Wenn ich heute per Direct Routing telefoniere, dann nutze ich folgende Wege:

Mein Teams Client kommuniziert mit dem Teams Backend über Internet und auch der SBA spricht mit dem Teams-Backend. Wenn ich Direct Routing und Media Bypass eingerichtet habe, dann bleibt die Audio-Kommunikation (RTP) im LAN. Sie sehen aber sofort, dass ein Ausfall der Internet-Verbindung die Signalisierung unterbricht und damit keine Verbindungen mehr aufgebaut werden können. Rein technisch könnte das Endgerät natürlich direkt mit dem SBC sprechen und telefonieren. Die beiden Endpunkte müssten nur entsprechend ausgestattet sein.

In die Richtung wird die SBA-Funktion mit Teams gehen.

Alternative: SIP-Fallback

Aber wir haben bei Net at Work schon viel früher diskutiert, wie so eine Notfallfunktion denn aussehen könnte. Wir haben schon zu Zeiten von Lync und Skype for Business über solche Konfigurationen nachgedacht, als noch Telefone von "SNOM" zertifiziert waren. Die SNOM-Telefone konnten sich nämlich nicht nur per SIP an Lync/Skype anmelden sondern über zusätzliche Konten im Telefone auch noch mit SIP-Vermittlungsstellen arbeiten. Damals waren aber Gateways von Audiocodes, Sonus/NET etc. noch reine Gateways und haben Endgeräte nur sehr rudimentär unterstützt.

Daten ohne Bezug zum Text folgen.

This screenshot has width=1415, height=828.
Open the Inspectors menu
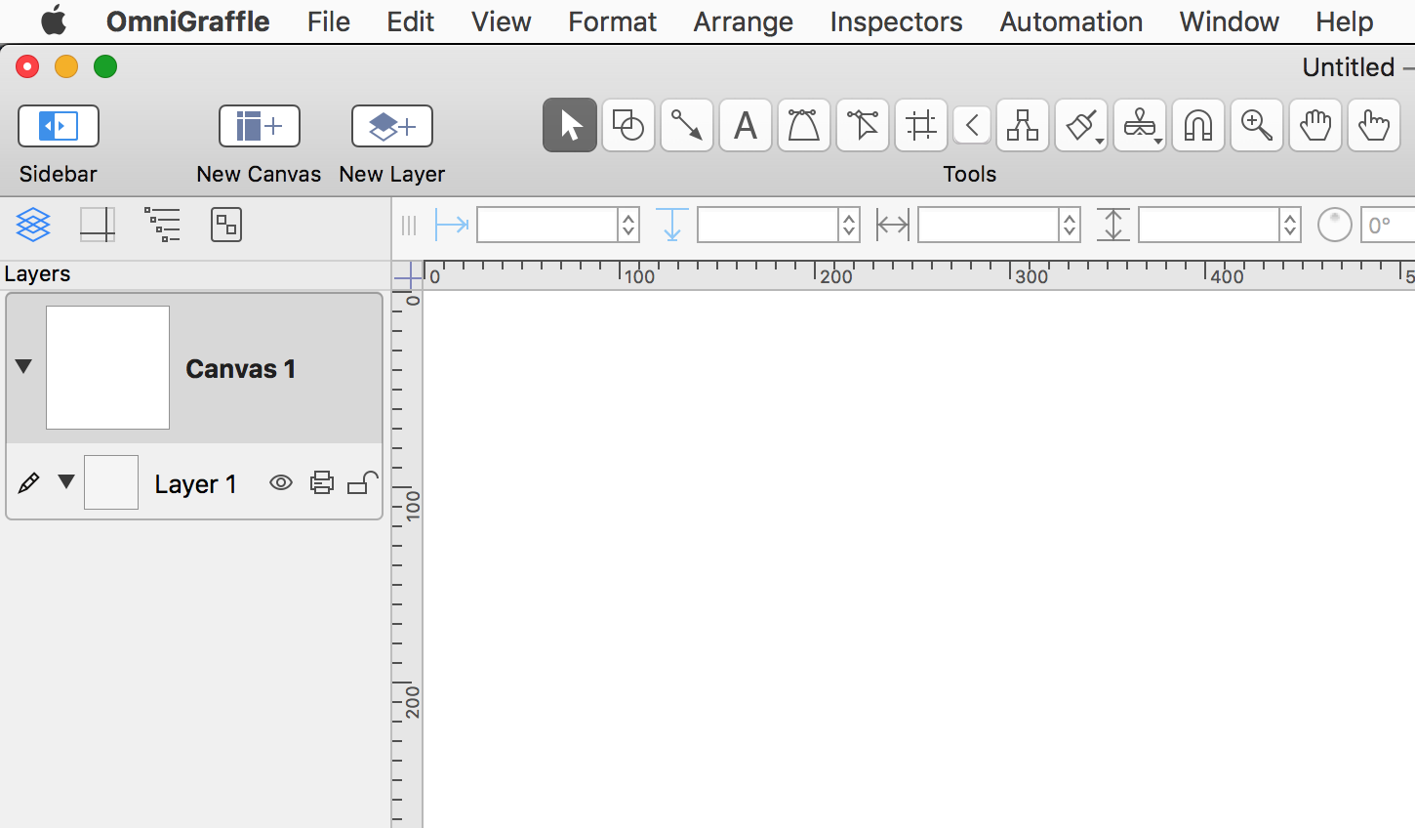896,21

Aber schon damals konnte man natürlich eine klassische SIP-Vermittlung, z.B. Asterisk, FreePBX u.a., zusätzlich betreiben. Mit einer passenden Konfiguration konnten dann eingehende Anrufe über das Gateway zu Skype geroutet werden. Wenn Skype aber nicht verfügbar ist, kann das Gateway den Fehler/Timeout abfangen und den Anruf an einen anderen Proxy weiter reichen. Mittlerweile können sogar Session Border Controller mit einigen Einschränkungen als Gegenstelle für SIP-Telefone dienen. Sie können natürlich so nicht die Funktion einer vollwertigen VoIP-Vermittlungsstelle abbilden aber für einen Notbetrieb kann es schon ausreichend sein, Anrufe zu tätigen und anzunehmen.

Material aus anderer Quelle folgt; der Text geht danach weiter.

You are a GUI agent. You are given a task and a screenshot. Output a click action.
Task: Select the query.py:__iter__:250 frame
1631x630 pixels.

Es könnte also durchaus möglich sein, dass eine "Basisfunktion" intern bereit gestellt wird, wenn der Teams Client mit dem SBC direkt kommunizieren könnte. Das Bild zeigt die theoretischen Kommunikationswege.

Diese Funktion ist sogar heute schon möglich. Allerdings nicht mit dem Microsoft Teams Client. Sie könnte aber als "Backup" für ausgewählte Endstellen natürlich einfache SIP-Telefone an den SBC anbinden.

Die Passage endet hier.